Draugr: Viking Zombies With a Thirst for Blood
If you think television shows like “The Walking Dead” are frightening, you’ll really get the chills from “draugr.” They are revenants from Norse and Icelandic mythology, and a 2014 Unbound Worlds article describes them as reanimated corpses who retaliate against the living for any perceived slights or disrespect. Possessing some of the same qualities as the “white walkers” from Game of Thrones, draugr have enough intelligence and magical powers to hunt their victims, slay them and drink their blood. The Ancient Norse also believed that those killed by draugr would themselves be resurrected to stalk the same lands and continue the murderous cycle. Thankfully, they could be stopped by an intrepid hero who wrestles them back to their graves and removes their heads. In modern times, draugr have also been borrowed and reimaged for the popular “Skyrim” video game series.
Lilith: Feminist Icon, Demon Vampire or Both?
Depending on who you ask, Lilith was either the mother of all vampires, a wronged woman treated cruelly by her husband or possibly both. Long ago, various Mesopotamian peoples told tales about “lilitu,” or female demons, and their ideas eventually made their way into ancient Israelite stories. As a singular being named Lilith, she was Adam’s first wife and refused to acquiesce to his demands for her subservience. Filled with indignation, she apparently invoked the “ineffable name of God” and flew away, leaving the Garden of Eden for good. Adam pleaded with God for a new wife, and Eve was the result. Meanwhile, the tales insist that Lilith began having countless demon offspring by a fallen angel outside the confines of humanity’s first paradise. According to Bible History Daily, the ancient Babylonians feared her and wore amulets to protect their children from her blood-sucking ways.
While Lilith may have served as a cautionary tale in the ancient Middle East against perceived female insolence, she has become an inspiration to present-day women. One popular music festival, Lilith Fair, took its name from this legendary being. The Jewish Women’s Archive adds that Jewish feminists have been motivated by her tale, seeing it as a fight for equality with Adam.
The Wendigo: Insatiable Algonquin Ghouls
If you’ve ever watched the television series “Supernatural,” you might recognize the Wendigo. Prior to the arrival of European explorers in North America, this cannibalistic type of ghoul was dreaded by Algonquin peoples such as the Ojibwe, Cree, Naskapi and Innu. Some stories portray these beings as monstrous creatures with human features, while others insist that they are spirits that take over the bodies of the living to do their dirty work. With their withered, gaunt forms and pallid skin, they roam the countryside craving human flesh. Some Indigenous peoples see the Wendigo in modern times as a representation of greed, environmental destruction and reckless consumption.
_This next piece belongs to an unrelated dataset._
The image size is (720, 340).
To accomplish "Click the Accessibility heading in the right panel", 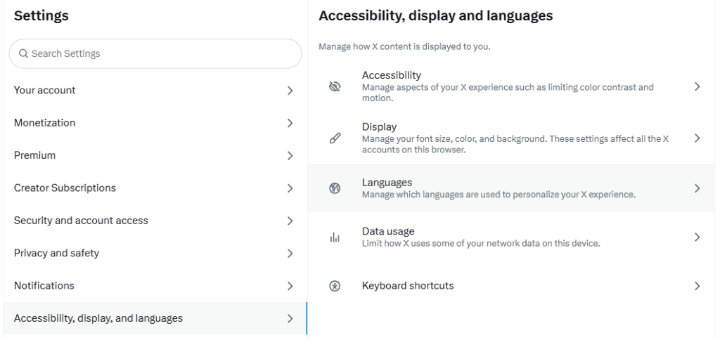I will click(x=391, y=75).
Horror Is a Timeless Concept
As a genre, horror has existed since the beginnings of folklore and can be traced back to written legends from ancient Greece and Rome. These often served as cautionary tales warning against a range of social and religious taboos, such as unrighteous killings, straying from established gender and class norms, disobedience to parents, disrespecting the dead and not honoring the appropriate deities. As humans strive to understand their world and the mysteries of life beyond death, new tales and creepy villains will continue to emerge.